**Exercise goal**. Retype word for word the stretch of entries below from the line that has "1000x499 pixels. How" through the line that has "Where should I", and omit the pictures.

**Records for this exercise**.

::::::::::

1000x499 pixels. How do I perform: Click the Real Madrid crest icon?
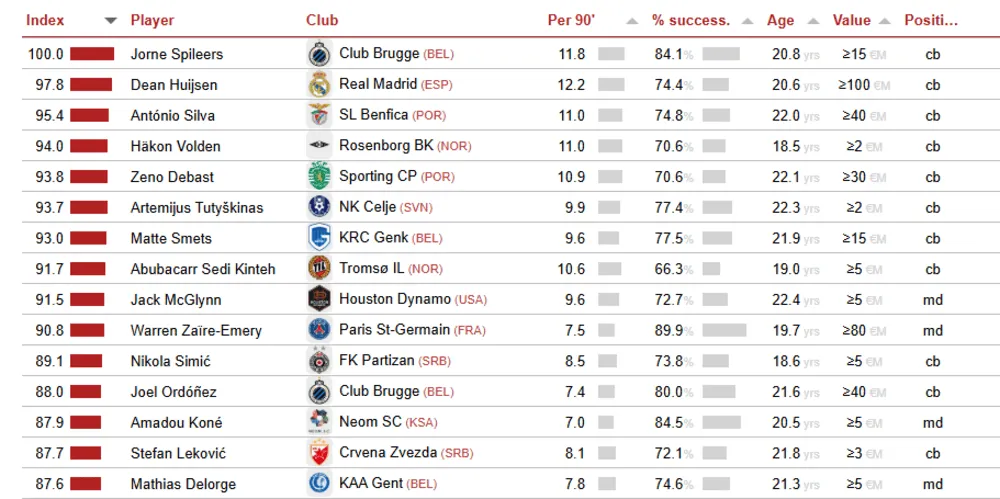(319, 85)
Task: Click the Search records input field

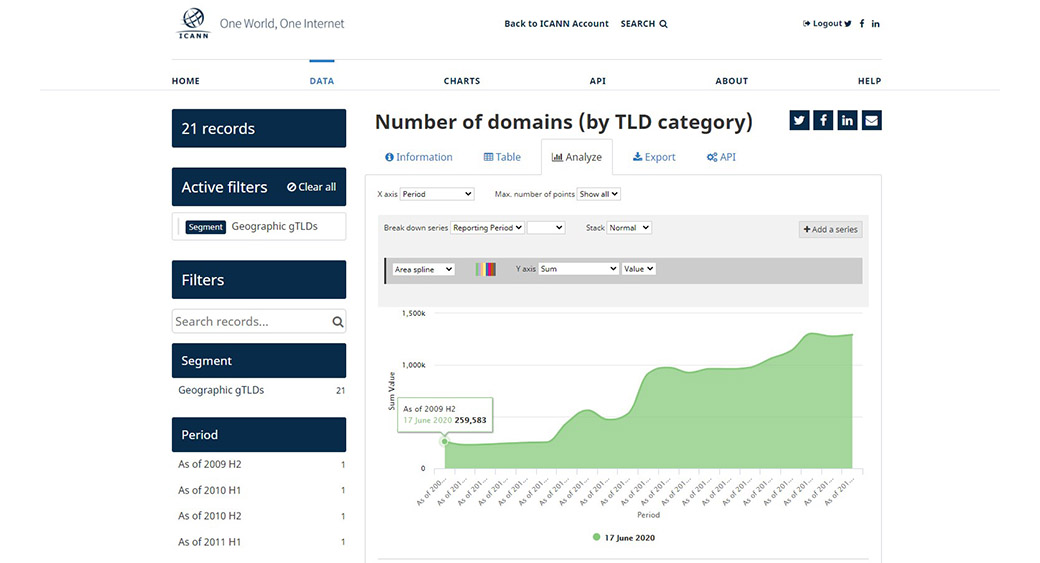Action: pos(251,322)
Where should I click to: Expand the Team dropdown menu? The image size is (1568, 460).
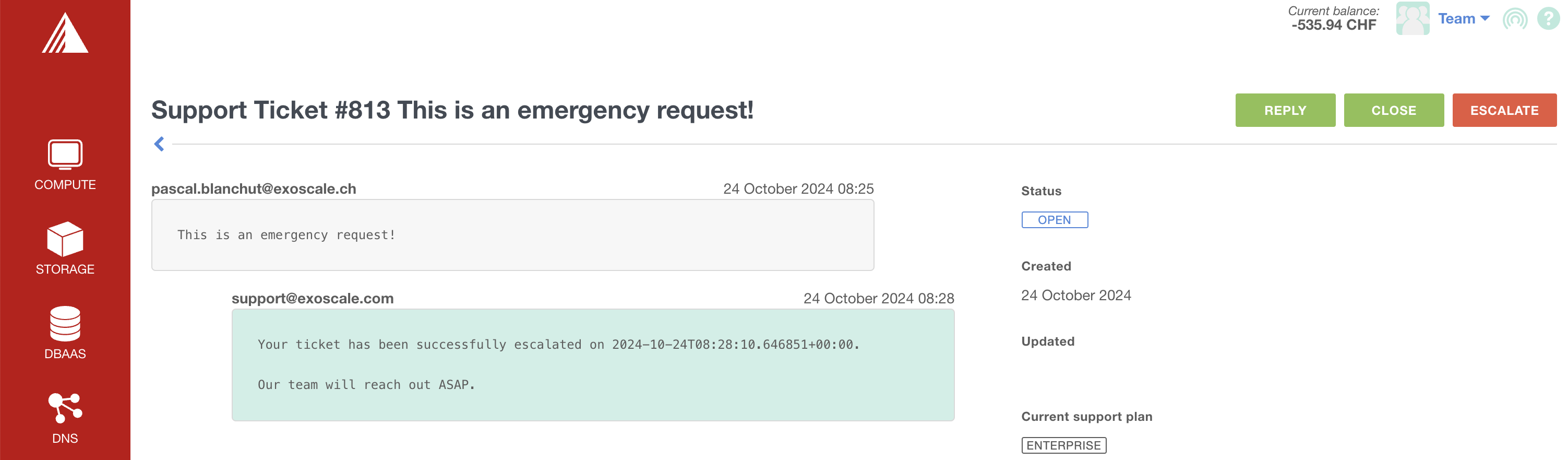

::::::::::

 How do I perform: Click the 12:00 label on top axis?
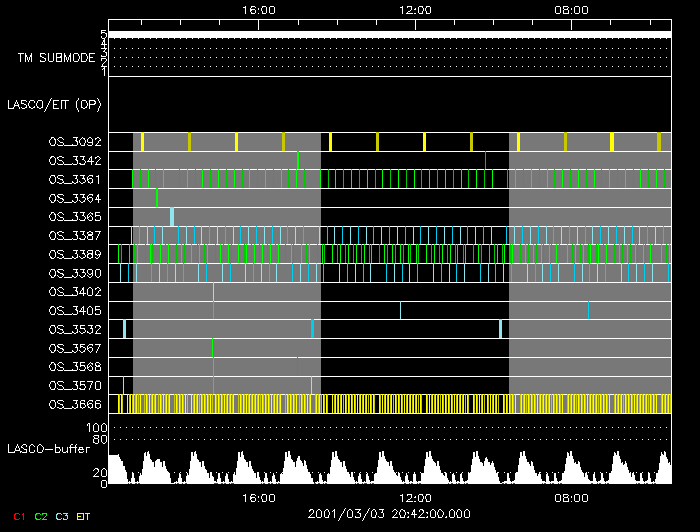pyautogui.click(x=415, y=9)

::::::::::

**Result of the exercise**.
1000x499 pixels. How do I perform: Click the Real Madrid crest icon?
(319, 85)
Task: Click the Search records input field

Action: pos(251,322)
Where should I click to: Expand the Team dropdown menu? The image size is (1568, 460).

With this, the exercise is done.